Version 0.0.13
RCSB Embedding Model is a neural network architecture designed to encode macromolecular 3D structures into fixed-length vector embeddings for efficient large-scale structure similarity search.
Preprint: Multi-scale structural similarity embedding search across entire proteomes.
A web-based implementation using this model for structure similarity search is available at rcsb-embedding-search.
If you are interested in training the model with a new dataset, visit the rcsb-embedding-search repository, which provides scripts and documentation for training.
- Residue-level embeddings computed using the ESM3 protein language model
- Structure-level embeddings aggregated via a transformer-based aggregator network
- Command-line interface implemented with Typer for high-throughput inference workflows
- Python API for interactive embedding computation and integration into analysis pipelines
- High-performance inference leveraging PyTorch Lightning, with multi-node and multi-GPU support
pip install rcsb-embedding-model
Requirements:
- Python ≥ 3.10
- ESM ≥ 3.2.0
- PyTorch ≥ 2.2.0
- Lightning ≥ 2.5.0
- Typer ≥ 0.15.0
# 1. Compute residue embeddings: Calculate residue level embeddings of protein structures using ESM3. Predictions are stored as torch tensor files.

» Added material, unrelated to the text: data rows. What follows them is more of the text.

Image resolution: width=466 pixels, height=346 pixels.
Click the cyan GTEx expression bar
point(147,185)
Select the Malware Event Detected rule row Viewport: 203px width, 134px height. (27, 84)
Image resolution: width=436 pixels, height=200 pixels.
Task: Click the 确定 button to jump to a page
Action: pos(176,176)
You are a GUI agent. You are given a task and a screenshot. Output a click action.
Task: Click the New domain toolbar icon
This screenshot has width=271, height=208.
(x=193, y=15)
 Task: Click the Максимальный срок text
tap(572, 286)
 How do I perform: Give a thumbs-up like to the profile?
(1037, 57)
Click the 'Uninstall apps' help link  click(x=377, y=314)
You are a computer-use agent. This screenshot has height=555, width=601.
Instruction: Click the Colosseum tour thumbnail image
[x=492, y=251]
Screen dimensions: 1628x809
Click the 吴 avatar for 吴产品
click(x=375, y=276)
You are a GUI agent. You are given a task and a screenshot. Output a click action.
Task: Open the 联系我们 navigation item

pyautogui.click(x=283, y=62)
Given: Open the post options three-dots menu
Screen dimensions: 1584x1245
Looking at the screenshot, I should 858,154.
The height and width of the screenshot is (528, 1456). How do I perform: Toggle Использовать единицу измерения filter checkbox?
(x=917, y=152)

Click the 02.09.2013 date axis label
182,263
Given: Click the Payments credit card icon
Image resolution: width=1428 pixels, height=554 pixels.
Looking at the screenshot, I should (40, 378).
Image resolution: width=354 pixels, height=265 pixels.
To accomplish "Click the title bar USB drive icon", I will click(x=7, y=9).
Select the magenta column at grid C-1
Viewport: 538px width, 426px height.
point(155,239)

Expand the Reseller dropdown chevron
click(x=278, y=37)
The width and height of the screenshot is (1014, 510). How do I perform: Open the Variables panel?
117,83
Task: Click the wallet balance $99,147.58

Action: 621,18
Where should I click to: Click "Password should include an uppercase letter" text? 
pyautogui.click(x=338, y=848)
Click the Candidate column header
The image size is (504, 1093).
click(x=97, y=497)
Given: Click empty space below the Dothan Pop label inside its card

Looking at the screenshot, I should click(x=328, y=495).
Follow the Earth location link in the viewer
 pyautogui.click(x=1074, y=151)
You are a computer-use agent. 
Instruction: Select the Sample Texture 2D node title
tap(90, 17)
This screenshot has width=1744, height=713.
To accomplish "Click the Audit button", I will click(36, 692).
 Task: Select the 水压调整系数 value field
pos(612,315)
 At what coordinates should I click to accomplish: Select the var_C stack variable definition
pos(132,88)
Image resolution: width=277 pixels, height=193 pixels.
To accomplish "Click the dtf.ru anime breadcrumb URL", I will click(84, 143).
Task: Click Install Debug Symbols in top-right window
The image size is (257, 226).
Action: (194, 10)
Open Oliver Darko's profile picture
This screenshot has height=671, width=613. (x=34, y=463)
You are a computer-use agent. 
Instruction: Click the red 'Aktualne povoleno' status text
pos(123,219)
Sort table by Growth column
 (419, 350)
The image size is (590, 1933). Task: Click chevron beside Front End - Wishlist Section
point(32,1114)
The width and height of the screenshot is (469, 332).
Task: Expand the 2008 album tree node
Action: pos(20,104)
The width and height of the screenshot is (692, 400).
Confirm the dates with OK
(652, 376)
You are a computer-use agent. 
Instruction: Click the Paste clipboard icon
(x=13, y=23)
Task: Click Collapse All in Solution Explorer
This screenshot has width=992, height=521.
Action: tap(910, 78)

inference residue-embedding --src-file data/structures.csv --output-path results/residue_embeddings --structure-format mmcif --batch-size 8 --devices auto
# 2. Compute structure embeddings: Calculate single-chain protein embeddings from structural files. Predictions are stored in a single pandas DataFrame file.
inference structure-embedding --src-file data/structures.csv --output-path results/residue_embeddings --out-df-name df-res-embeddings --batch-size 4 --devices 0 --devives 1
# 3. Compute chain embeddings: Calculate single-chain protein embeddings from residue level embeddings stored as torch tensor files. Predictions a re stored as csv files.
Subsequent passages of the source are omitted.